Is TBLC safe for patients with unclassifiable ILD?

16 Jun 2024
Is TBLC safe for patients with unclassifiable ILD?

Bronchoscopic transbronchial lung cryobiopsy (TBLC), when done by capable hands, is a safe procedure for adult patients with unclassifiable interstitial lung disease (ILD), suggests a study.

Of note, significant bleeding following TBLC is more likely to occur in those with radiological traction bronchiectasis and obesity.

Some 126 patients underwent TBLC (mean age 62.7 years, 68.3 percent male, FVC 86.2 percent, DLCO 54.5 percent).

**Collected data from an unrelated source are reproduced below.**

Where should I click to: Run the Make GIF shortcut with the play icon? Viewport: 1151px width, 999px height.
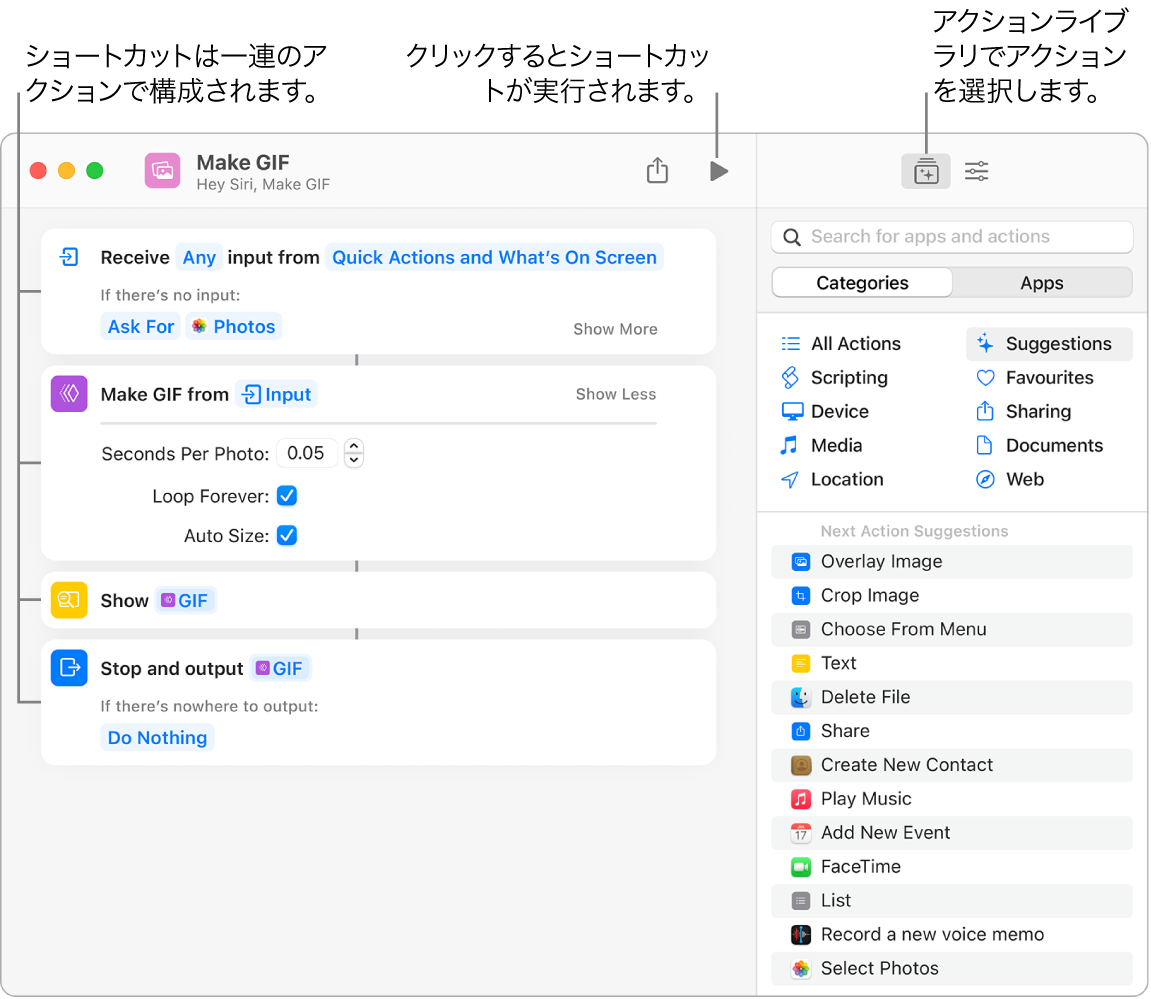(x=718, y=170)
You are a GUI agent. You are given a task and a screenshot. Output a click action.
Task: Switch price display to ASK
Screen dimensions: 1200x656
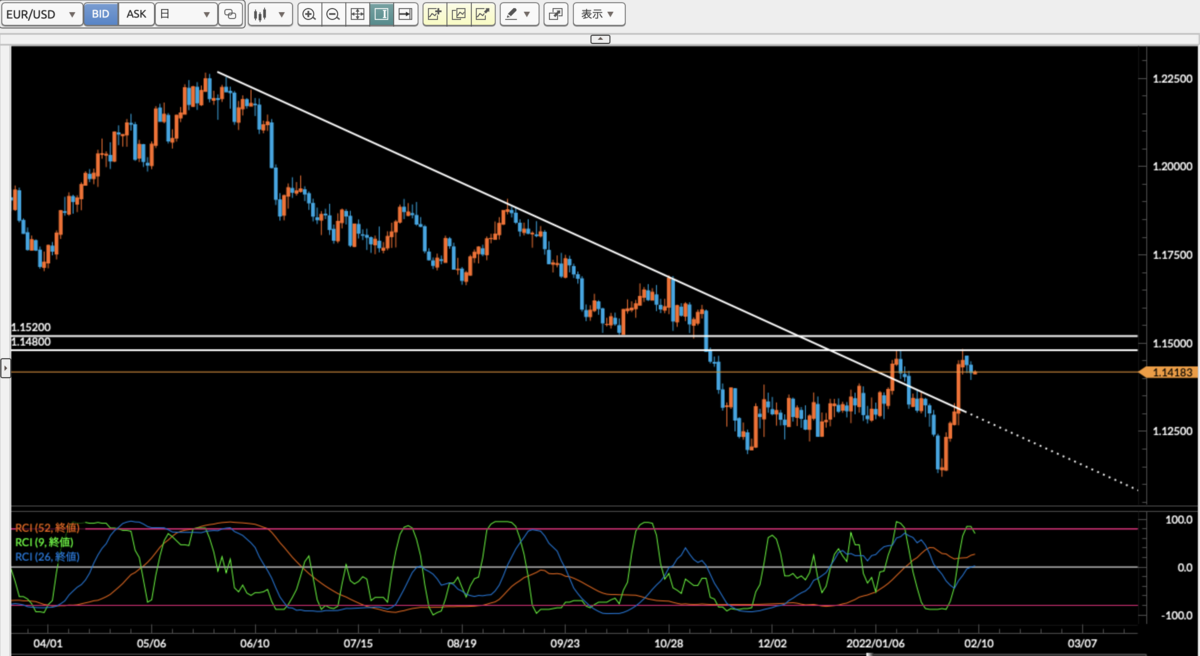136,14
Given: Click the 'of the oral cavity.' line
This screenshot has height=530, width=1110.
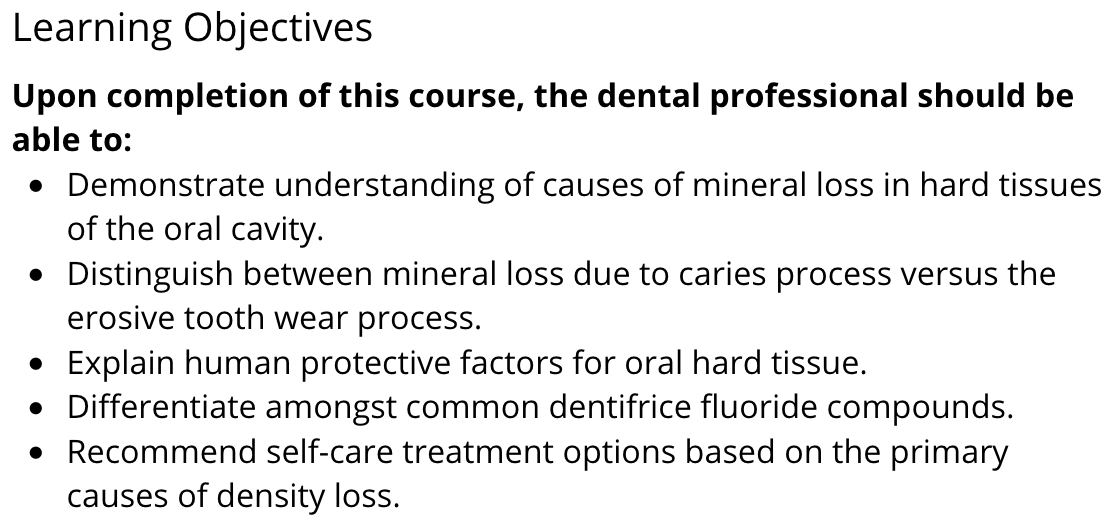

Of these, 10 (7.9 percent) experienced significant bleeding requiring balloon blocker reinflation for >20 min, admission to ICU, packed red blood cell transfusion, bronchial artery embolization, resuscitation, or procedural abandonment.

The following factors were associated with significant bleeding: traction bronchiectasis on high-resolution CT (odds ratio [OR], 7.1, 95 percent confidence interval [CI], 1.1‒59.1; p=0.042), a TBLC histological pattern of usual interstitial pneumonia (OR, 4.0, 95 percent CI, 1.1‒14; p=0.046), and the presence of medium-large vessels on histology (OR, 37.3, 95 percent CI, 6.5‒212; p<0.001).

In multivariate analysis, BMI ≥30 kg/m2 (p=0.017) and traction bronchiectasis on high-resolution CT (p=0.025) significantly predicted longer total bleeding time (p=0.017).

Moreover, nine patients (7.1 percent) had pneumothorax, and none died within 30 days. The diagnostic yield was 80.6 percent.

“TBLC is a guideline-endorsed alternative to surgical lung biopsy for tissue diagnosis in unclassifiable ILD,” the researchers said.

This retrospective cohort study involved consecutive adult outpatients with unclassifiable ILD who underwent TBLC following multidisciplinary discussion at a single centre in the UK between July 2016 and December 2021. TBLC was carried out under general anaesthesia with fluoroscopic guidance and a prophylactic endobronchial balloon.